Mycology has been a relatively neglected subject over the years. It’s the study of mycelium, which is a term for the vegetative part of a fungus, consisting of thread-like filaments that bear fruit in the form of mushrooms. A new movie, written by Mark Monroe, and directed by Louie Schwartzberg, both veterans of documentary filmmaking, aims to remedy that neglect. It’s called Fantastic Fungi (fun-jai), or an alternate pronunciation would be fun-guy—in fact, it’s pronounced that way a couple of times in the film—but the overall consensus, it would seem, is “funjai.” Anyway, maybe this all sounds dull, especially if you’ve endured science films in high school, but it’s not. The film combines a lot of fascinating information with a marvelous visual style.
From the beginning, Fantastic Fungi emphasizes what a massive presence mycelium has on our planet. Underneath the ground, virtually everywhere on earth, exists this vast network of myceliem cells, branching out and breaking down decaying organisms, recycling carbon, regenerating the soil, and fostering new life. So basic and transformative are fungi to our ecosystem that it’s not considered part of the vegetable kingdom, but as something quite apart, and something that has been with us for millions of years. The film’s special visual effects depict the reach of these filaments, that look like root systems, under our feet. It’s explained how they enable the sharing of nutrients between trees and other plants, like an organic underground internet connecting all life forms.
When it comes to mushrooms themselves, Schwartzberg treats us to a lot of mind-blowing time-lapse photography in which we see their slow growth revealed rapidly on the screen. Mushrooms, fungi, and mold have conferred enormous medical benefits—the history of penicillin is briefly covered here—and there is some evidence that they can help eliminate pollutants.

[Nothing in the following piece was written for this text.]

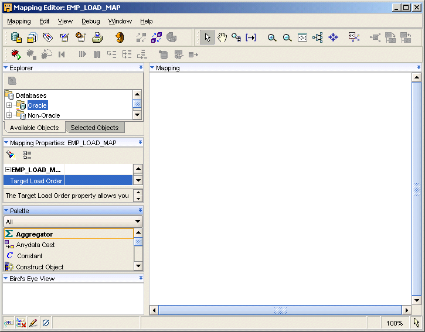Click the zoom in magnifier icon
The width and height of the screenshot is (425, 332).
point(272,37)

In the course of the film’s tribute to the mushroom, we meet a mycologist named Paul Stamets, who has spent his life walking in forests studying all the mushrooms he can find. Stamets was inspired by the research of Andrew Weil, and he in turn has inspired a host of younger mycologists, some of whom we meet. Stamets is a cheerful and eloquent tour guide for us, although at one point the film almost threatens to become a tribute to him instead of a survey of the science.
Now, besides the amazing biological information about mushrooms that we are presented with, the film goes into the particular subject of the psilocybin mushroom and its psychotropic qualities. There is some speculation that the sudden expansion of the brains of ancient humans may have been partly caused by ingesting these mushrooms. A series of therapists and researchers talk about the proven results of controlled use of the magic mushroom to treat depression, PTSD, and other mental ailments. In addition, Stamets relates how his own elderly mother was cured of breast cancer by taking a variety known as “turkey tail mushrooms.”
I think at times, especially near the end, Fantastic Fungi tries to oversell its message, as if mycelia and mushrooms are the panacea for everything wrong in the world. This overflowing enthusiasm is pretty common in documentaries like this. But having said that, I think one comes away from Fantastic Fungi convinced of the great potential that this life form offers for the benefit of humanity and the planet. It’s one of those rare films about science that inspires not only wonder, but hope.